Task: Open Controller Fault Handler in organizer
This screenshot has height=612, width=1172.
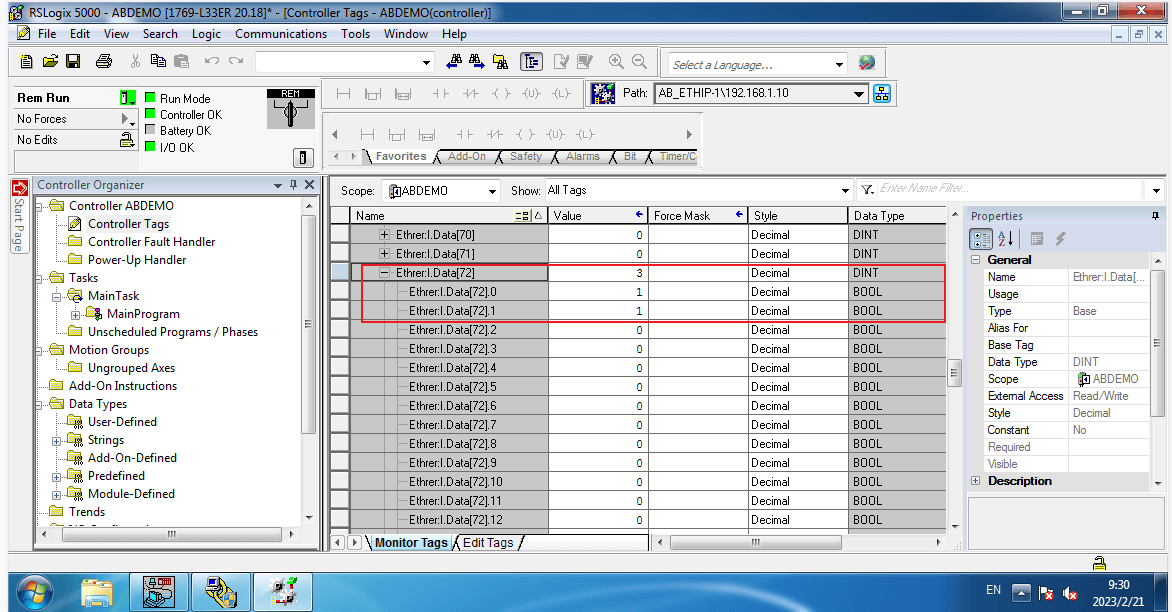Action: (x=151, y=242)
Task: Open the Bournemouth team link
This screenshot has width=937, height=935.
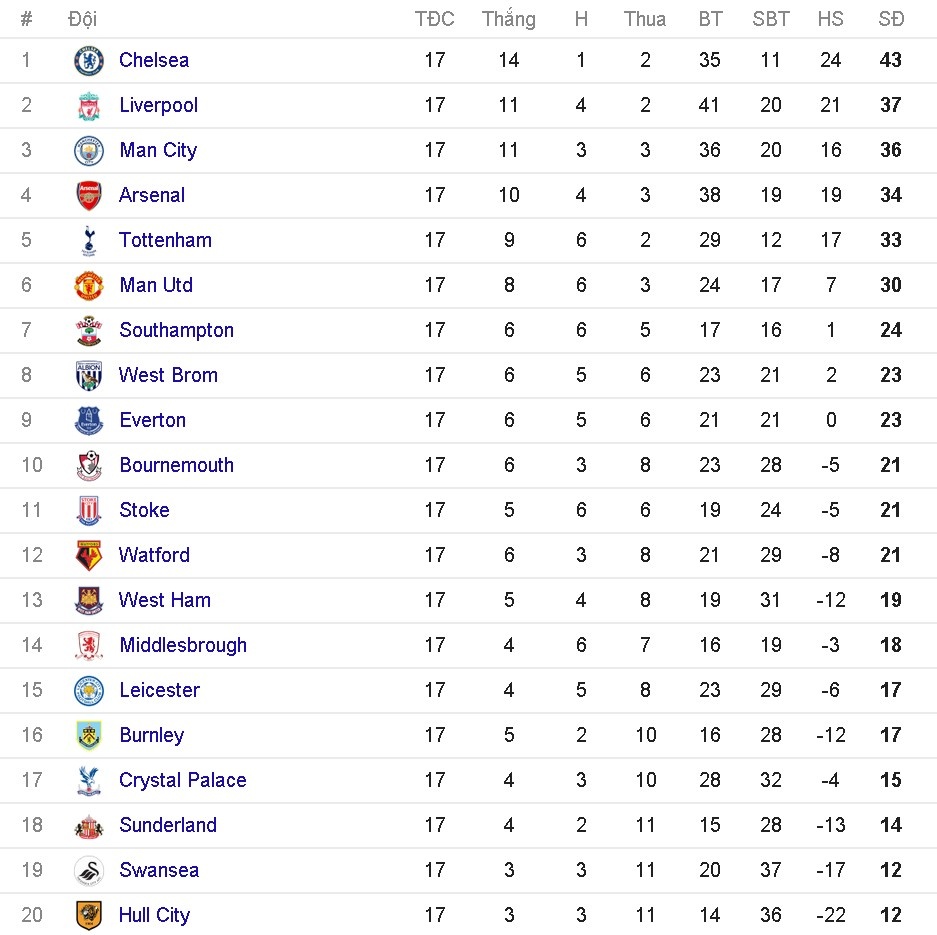Action: click(x=176, y=465)
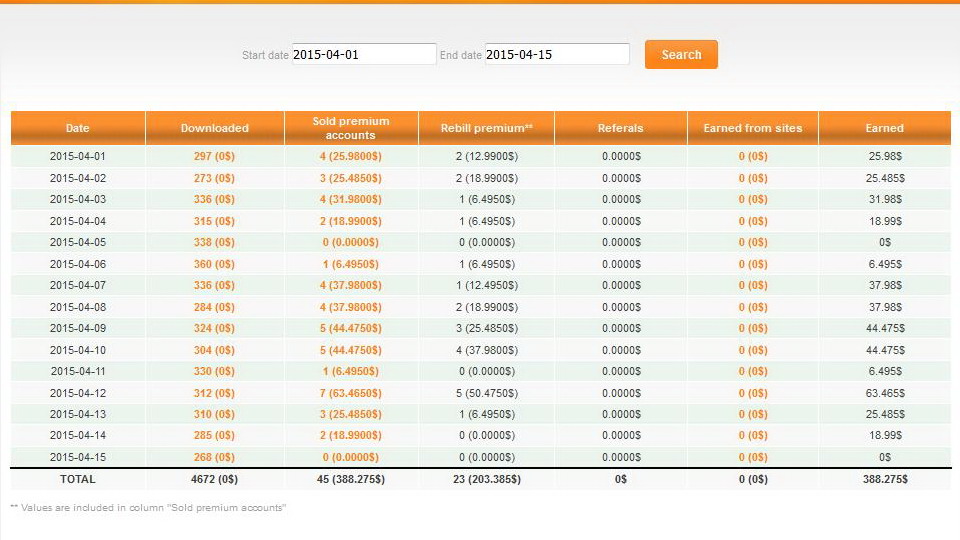The image size is (960, 540).
Task: Open Earned from sites link for 2015-04-01
Action: 752,157
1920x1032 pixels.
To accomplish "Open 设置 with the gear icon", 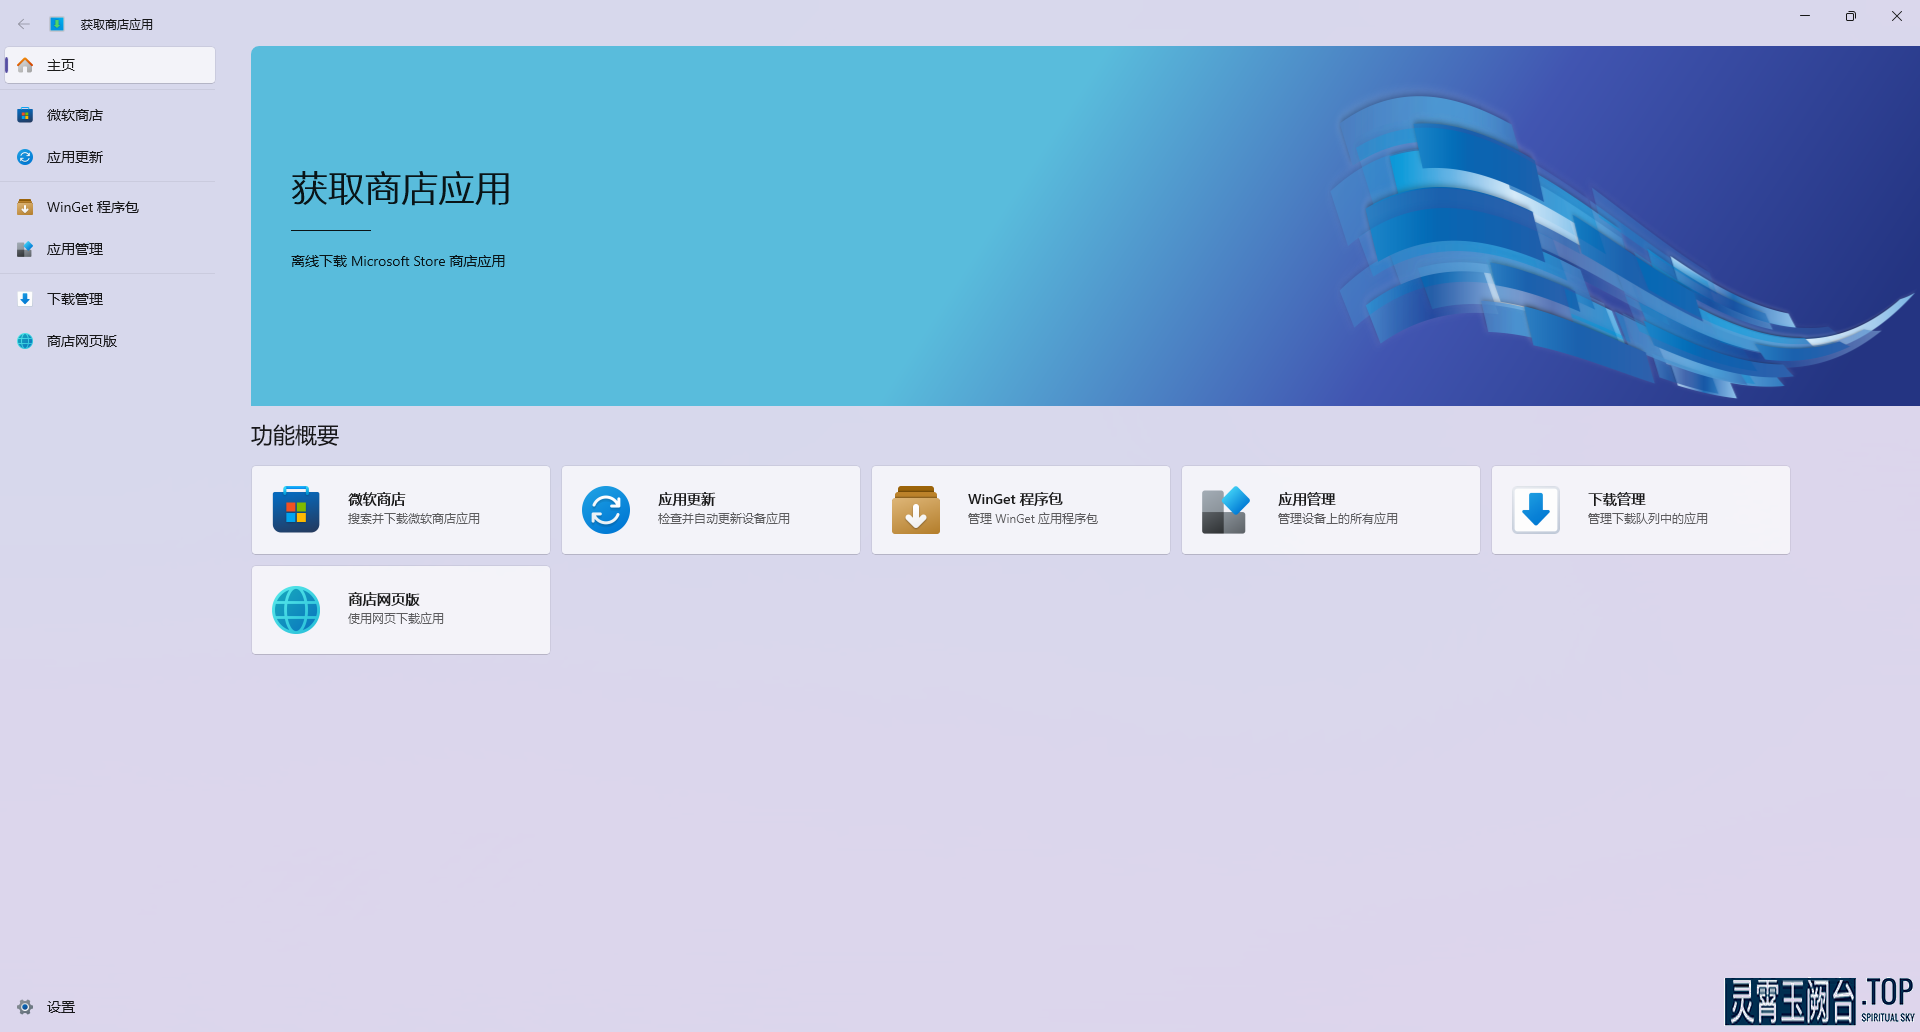I will pos(25,1007).
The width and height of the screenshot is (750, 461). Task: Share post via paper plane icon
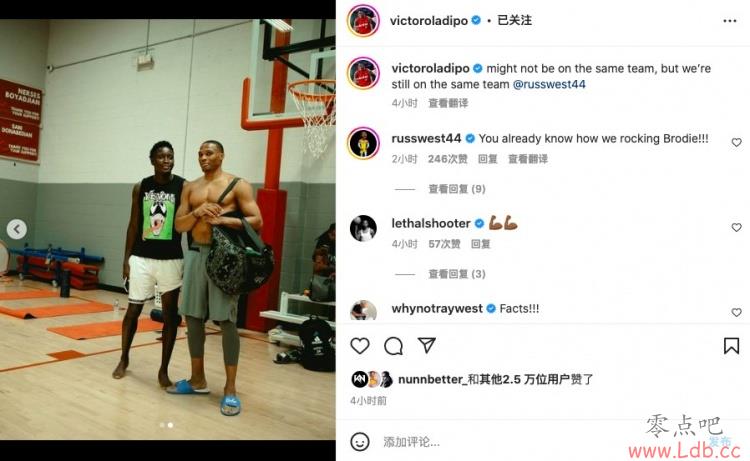(426, 345)

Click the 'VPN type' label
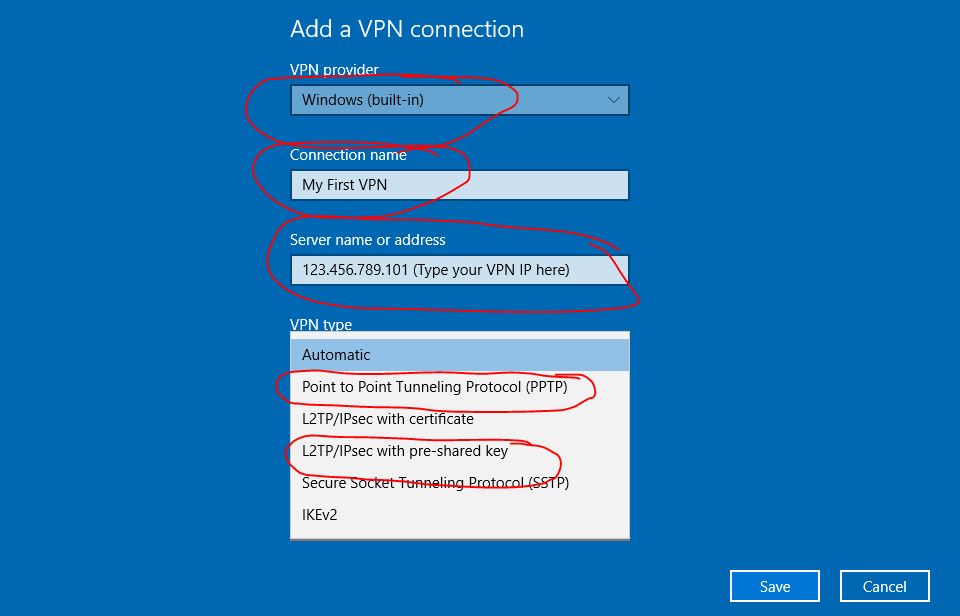321,325
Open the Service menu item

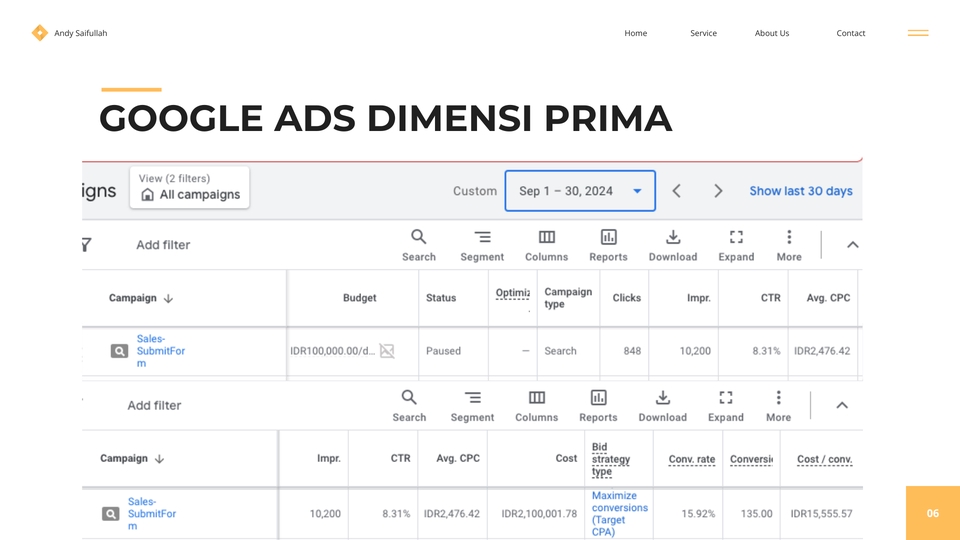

○ ○ ○

# [About this exercise]
The answer must consist only of the lines from the beginning of the entries above through the line that holds "Task: Open the Bournemouth team link", reproduced exactly and without pictures.

# [Answer for this exercise]
Task: Open Controller Fault Handler in organizer
This screenshot has height=612, width=1172.
Action: (x=151, y=242)
Task: Open the Bournemouth team link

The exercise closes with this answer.